By Alex Dalenberg

May 6, 2013

Here’s a contemporary legal drama with a touch of southern gothic. Harper Lee is suing her former literary agent for allegedly taking advantage of her failing eyesight and hearing to get the copyright of Lee’s one and only book — To Kill a Mockingbird — transferred to his company. Bloomberg has more here. To sum it up, Lee, 87, regained her copyright back, but it seems as though the agent continued to collect royalties into this year. The lawsuit is for damages.

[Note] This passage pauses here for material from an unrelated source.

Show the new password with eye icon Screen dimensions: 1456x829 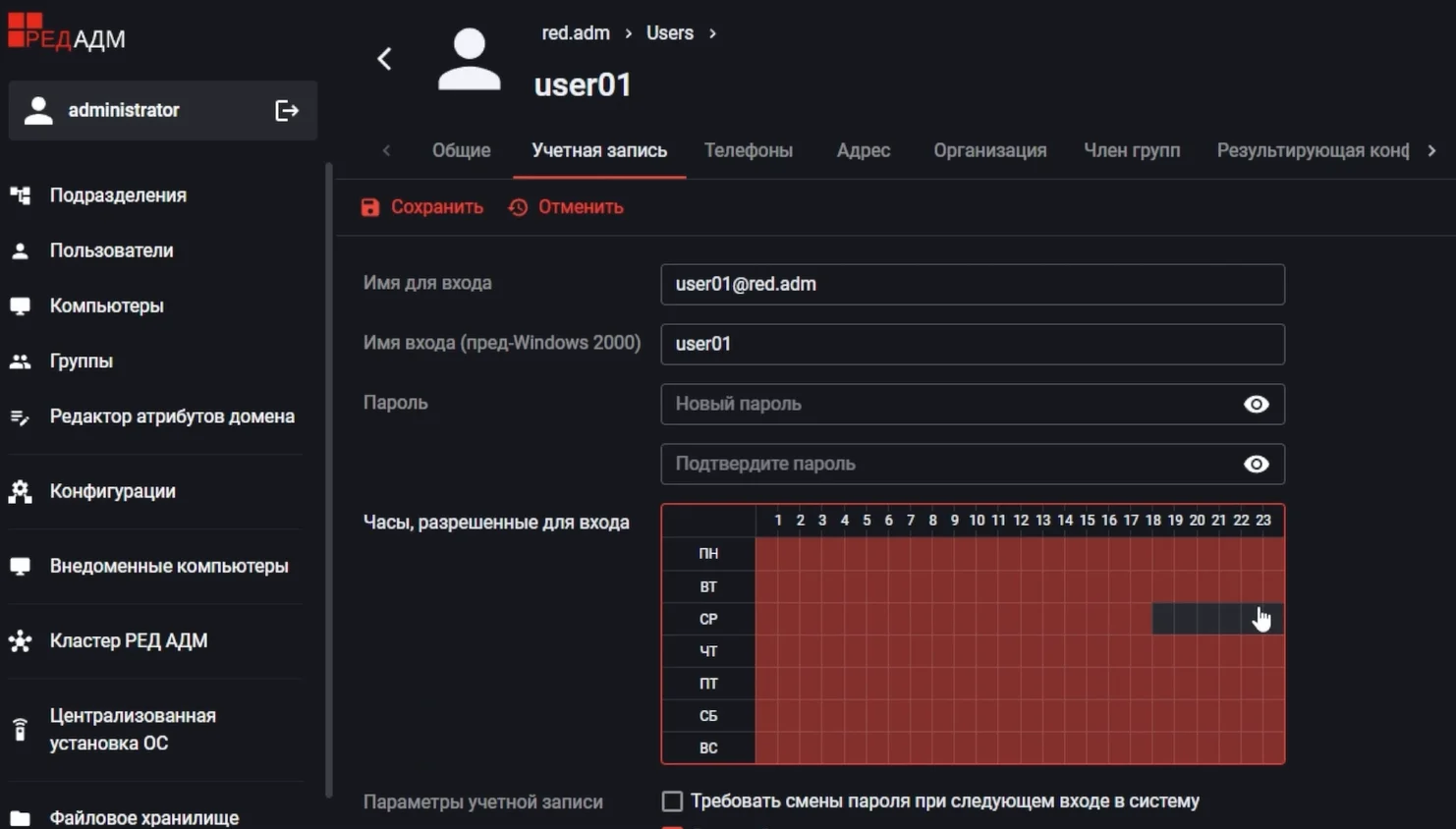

But seriously, while it seems like this is the kind of thing that only happens to little old ladies in the movies, elder abuse is sadly quite common. I found that this story touched a  nerve with me, maybe because I, like millions of other people, read To Kill a Mockingbird as a high school sophomore.

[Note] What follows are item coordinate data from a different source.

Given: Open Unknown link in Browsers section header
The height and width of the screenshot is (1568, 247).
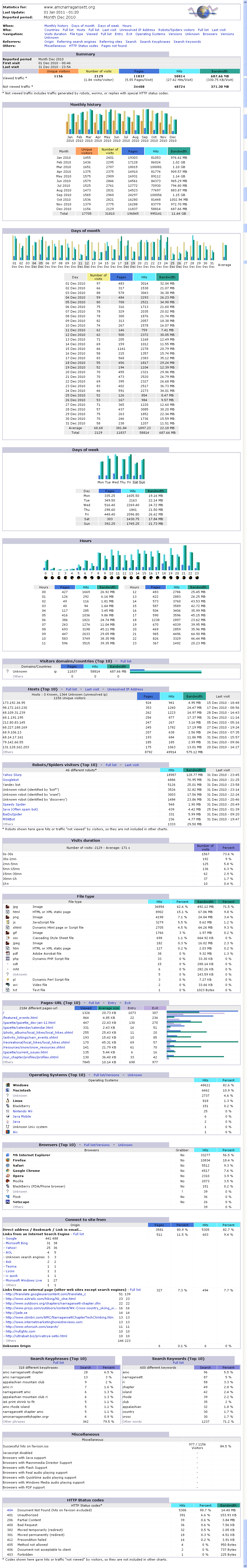Looking at the screenshot, I should (x=125, y=1145).
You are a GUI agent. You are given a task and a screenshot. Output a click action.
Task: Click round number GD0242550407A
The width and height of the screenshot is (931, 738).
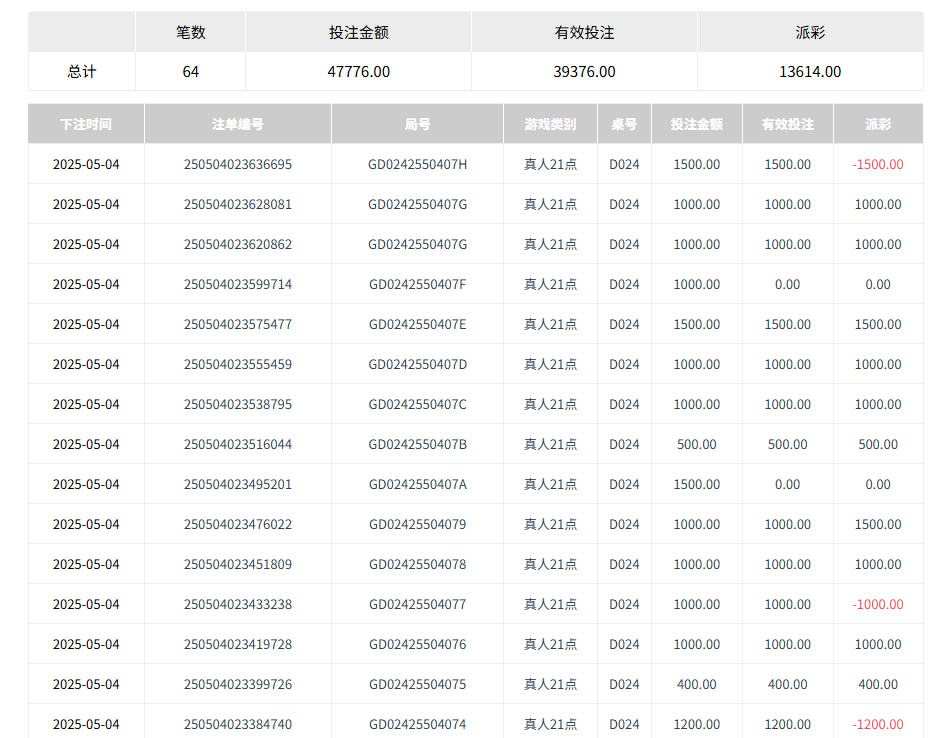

Lee is something of a national treasure. President George W. Bush bestowed the Presidential Medal of Freedom — the nation’s highest civilian award — on her in 2007. And, of course, she’s famous for having written To Kill a Mockingbird and nothing else, staying more or less reticent since. She wrote a letter for Oprah’s magazine back in 2006, an exceedingly rare public pronouncement.

Otherwise, removed from the public eye, Lee very much feels like a historical character from the Civil Rights Era, until the rare moments when she captures the occasional headline by the fact that, yes, she’s still alive. It’s probably one of the reasons she remains uncontroversially, and near universally beloved. She never makes pronouncements on contemporary politics, rendering her safely nonpartisan. The same way politicians in both parties feel free to laud Dr. Martin Luther King, even though much of his progressive politics — for example, in support of organized labor — would doubtless be fiercely opposed even today. 

So I guess it’s an easy, high school essay-ish conclusion to come to (hey, that’s when I did most of my writing Lee) but in thinking about To Kill a Mockingbird again. It’s still not a safe text. And it’s still speaking today. For example, the state of Mississippi is slated to execute a black man tomorrow in spite of compelling evidence that has emerged since his original trial that he may be innocent. If nothing else, there is the shadow of a doubt. 

Lee may not have anything to say about that. But her book still does.

At any rate, Lee shouldn’t get be getting the shaft.